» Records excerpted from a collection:
╭──

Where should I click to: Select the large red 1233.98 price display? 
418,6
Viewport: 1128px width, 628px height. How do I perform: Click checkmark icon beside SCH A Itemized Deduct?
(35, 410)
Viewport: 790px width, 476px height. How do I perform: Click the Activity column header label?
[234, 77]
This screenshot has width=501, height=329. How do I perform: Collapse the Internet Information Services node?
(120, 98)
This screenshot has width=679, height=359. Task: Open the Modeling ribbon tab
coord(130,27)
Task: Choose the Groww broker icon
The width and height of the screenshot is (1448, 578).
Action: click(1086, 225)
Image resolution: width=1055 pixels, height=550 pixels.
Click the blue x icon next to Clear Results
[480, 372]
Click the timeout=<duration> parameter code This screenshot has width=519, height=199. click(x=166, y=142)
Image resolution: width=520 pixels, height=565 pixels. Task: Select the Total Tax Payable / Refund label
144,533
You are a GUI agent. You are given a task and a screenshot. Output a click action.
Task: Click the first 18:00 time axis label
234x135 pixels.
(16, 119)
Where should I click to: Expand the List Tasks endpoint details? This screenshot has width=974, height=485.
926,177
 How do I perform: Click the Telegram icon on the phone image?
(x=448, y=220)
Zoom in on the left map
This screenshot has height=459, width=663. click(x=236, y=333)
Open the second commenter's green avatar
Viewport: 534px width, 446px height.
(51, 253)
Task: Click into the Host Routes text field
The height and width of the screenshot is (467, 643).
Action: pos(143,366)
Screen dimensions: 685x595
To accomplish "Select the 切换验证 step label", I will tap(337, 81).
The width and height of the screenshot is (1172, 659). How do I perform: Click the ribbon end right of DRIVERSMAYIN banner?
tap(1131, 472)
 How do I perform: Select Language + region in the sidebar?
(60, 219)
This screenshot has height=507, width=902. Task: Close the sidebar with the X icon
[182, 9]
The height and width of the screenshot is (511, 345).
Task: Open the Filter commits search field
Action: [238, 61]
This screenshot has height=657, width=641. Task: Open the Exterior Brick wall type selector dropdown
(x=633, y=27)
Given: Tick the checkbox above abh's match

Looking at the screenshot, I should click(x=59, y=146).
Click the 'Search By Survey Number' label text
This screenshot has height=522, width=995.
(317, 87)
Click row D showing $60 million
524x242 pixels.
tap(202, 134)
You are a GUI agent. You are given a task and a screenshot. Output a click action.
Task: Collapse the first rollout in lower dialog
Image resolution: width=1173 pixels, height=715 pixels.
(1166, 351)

╰──

» ABOUT THIS TASK: Set down every record above exactly as written.

» TASK RESPONSE:
Where should I click to: Select the large red 1233.98 price display? 
418,6
Viewport: 1128px width, 628px height. How do I perform: Click checkmark icon beside SCH A Itemized Deduct?
(35, 410)
Viewport: 790px width, 476px height. How do I perform: Click the Activity column header label?
[234, 77]
This screenshot has width=501, height=329. How do I perform: Collapse the Internet Information Services node?
(120, 98)
This screenshot has width=679, height=359. Task: Open the Modeling ribbon tab
coord(130,27)
Task: Choose the Groww broker icon
The width and height of the screenshot is (1448, 578).
Action: click(1086, 225)
Image resolution: width=1055 pixels, height=550 pixels.
Click the blue x icon next to Clear Results
[480, 372]
Click the timeout=<duration> parameter code This screenshot has width=519, height=199. click(x=166, y=142)
Image resolution: width=520 pixels, height=565 pixels. Task: Select the Total Tax Payable / Refund label
144,533
You are a GUI agent. You are given a task and a screenshot. Output a click action.
Task: Click the first 18:00 time axis label
234x135 pixels.
(16, 119)
Where should I click to: Expand the List Tasks endpoint details? This screenshot has width=974, height=485.
926,177
 How do I perform: Click the Telegram icon on the phone image?
(x=448, y=220)
Zoom in on the left map
This screenshot has height=459, width=663. click(x=236, y=333)
Open the second commenter's green avatar
Viewport: 534px width, 446px height.
(51, 253)
Task: Click into the Host Routes text field
The height and width of the screenshot is (467, 643).
Action: pos(143,366)
Screen dimensions: 685x595
To accomplish "Select the 切换验证 step label", I will tap(337, 81).
The width and height of the screenshot is (1172, 659). How do I perform: Click the ribbon end right of DRIVERSMAYIN banner?
tap(1131, 472)
 How do I perform: Select Language + region in the sidebar?
(60, 219)
This screenshot has height=507, width=902. Task: Close the sidebar with the X icon
[182, 9]
The height and width of the screenshot is (511, 345).
Task: Open the Filter commits search field
Action: [238, 61]
This screenshot has height=657, width=641. Task: Open the Exterior Brick wall type selector dropdown
(x=633, y=27)
Given: Tick the checkbox above abh's match

Looking at the screenshot, I should click(x=59, y=146).
Click the 'Search By Survey Number' label text
This screenshot has height=522, width=995.
(317, 87)
Click row D showing $60 million
524x242 pixels.
tap(202, 134)
You are a GUI agent. You are given a task and a screenshot. Output a click action.
Task: Collapse the first rollout in lower dialog
Image resolution: width=1173 pixels, height=715 pixels.
(1166, 351)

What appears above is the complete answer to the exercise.